▶ Work item: Give back every record exactly as written.

▶ Extracted material:
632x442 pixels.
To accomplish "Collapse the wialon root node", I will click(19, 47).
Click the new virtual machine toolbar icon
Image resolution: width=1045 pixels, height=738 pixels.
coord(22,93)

▶ Solution to this task:
632x442 pixels.
To accomplish "Collapse the wialon root node", I will click(19, 47).
Click the new virtual machine toolbar icon
Image resolution: width=1045 pixels, height=738 pixels.
coord(22,93)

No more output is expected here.